▶ _Problem details_: The answer must be an exact transcription of every record.

Saved entries:
- - - - - - -
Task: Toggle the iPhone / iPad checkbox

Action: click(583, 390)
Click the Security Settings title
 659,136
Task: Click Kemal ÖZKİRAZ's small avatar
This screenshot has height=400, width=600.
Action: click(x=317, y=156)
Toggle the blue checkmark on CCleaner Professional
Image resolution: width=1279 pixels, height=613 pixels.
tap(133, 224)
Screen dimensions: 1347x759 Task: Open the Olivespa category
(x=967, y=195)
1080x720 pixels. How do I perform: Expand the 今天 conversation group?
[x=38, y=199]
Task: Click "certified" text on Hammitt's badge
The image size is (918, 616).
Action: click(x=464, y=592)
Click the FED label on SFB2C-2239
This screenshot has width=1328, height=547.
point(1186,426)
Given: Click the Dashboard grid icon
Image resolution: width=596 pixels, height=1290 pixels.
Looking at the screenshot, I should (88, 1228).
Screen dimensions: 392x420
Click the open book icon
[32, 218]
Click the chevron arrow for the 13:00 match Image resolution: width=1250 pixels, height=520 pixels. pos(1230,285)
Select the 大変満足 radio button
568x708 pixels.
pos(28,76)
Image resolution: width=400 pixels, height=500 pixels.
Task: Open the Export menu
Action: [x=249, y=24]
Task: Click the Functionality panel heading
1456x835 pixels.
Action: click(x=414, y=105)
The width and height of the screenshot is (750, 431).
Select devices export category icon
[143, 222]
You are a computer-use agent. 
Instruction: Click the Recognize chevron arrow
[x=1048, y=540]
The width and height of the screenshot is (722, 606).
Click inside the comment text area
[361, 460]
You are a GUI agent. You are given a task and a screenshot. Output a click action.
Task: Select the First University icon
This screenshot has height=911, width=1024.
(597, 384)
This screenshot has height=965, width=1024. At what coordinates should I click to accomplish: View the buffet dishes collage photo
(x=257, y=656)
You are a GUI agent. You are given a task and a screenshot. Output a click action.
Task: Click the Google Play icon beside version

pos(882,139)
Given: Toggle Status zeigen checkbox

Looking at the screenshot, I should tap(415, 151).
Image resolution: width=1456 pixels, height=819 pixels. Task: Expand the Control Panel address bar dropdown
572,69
- - - - - - -
▶ _Answer for this exercise_:
Task: Toggle the iPhone / iPad checkbox

Action: click(583, 390)
Click the Security Settings title
 659,136
Task: Click Kemal ÖZKİRAZ's small avatar
This screenshot has height=400, width=600.
Action: click(x=317, y=156)
Toggle the blue checkmark on CCleaner Professional
Image resolution: width=1279 pixels, height=613 pixels.
tap(133, 224)
Screen dimensions: 1347x759 Task: Open the Olivespa category
(x=967, y=195)
1080x720 pixels. How do I perform: Expand the 今天 conversation group?
[x=38, y=199]
Task: Click "certified" text on Hammitt's badge
The image size is (918, 616).
Action: click(x=464, y=592)
Click the FED label on SFB2C-2239
This screenshot has width=1328, height=547.
point(1186,426)
Given: Click the Dashboard grid icon
Image resolution: width=596 pixels, height=1290 pixels.
Looking at the screenshot, I should (88, 1228).
Screen dimensions: 392x420
Click the open book icon
[32, 218]
Click the chevron arrow for the 13:00 match Image resolution: width=1250 pixels, height=520 pixels. pos(1230,285)
Select the 大変満足 radio button
568x708 pixels.
pos(28,76)
Image resolution: width=400 pixels, height=500 pixels.
Task: Open the Export menu
Action: [x=249, y=24]
Task: Click the Functionality panel heading
1456x835 pixels.
Action: click(x=414, y=105)
The width and height of the screenshot is (750, 431).
Select devices export category icon
[143, 222]
You are a computer-use agent. 
Instruction: Click the Recognize chevron arrow
[x=1048, y=540]
The width and height of the screenshot is (722, 606).
Click inside the comment text area
[361, 460]
You are a GUI agent. You are given a task and a screenshot. Output a click action.
Task: Select the First University icon
This screenshot has height=911, width=1024.
(597, 384)
This screenshot has height=965, width=1024. At what coordinates should I click to accomplish: View the buffet dishes collage photo
(x=257, y=656)
You are a GUI agent. You are given a task and a screenshot. Output a click action.
Task: Click the Google Play icon beside version

pos(882,139)
Given: Toggle Status zeigen checkbox

Looking at the screenshot, I should tap(415, 151).
Image resolution: width=1456 pixels, height=819 pixels. Task: Expand the Control Panel address bar dropdown
572,69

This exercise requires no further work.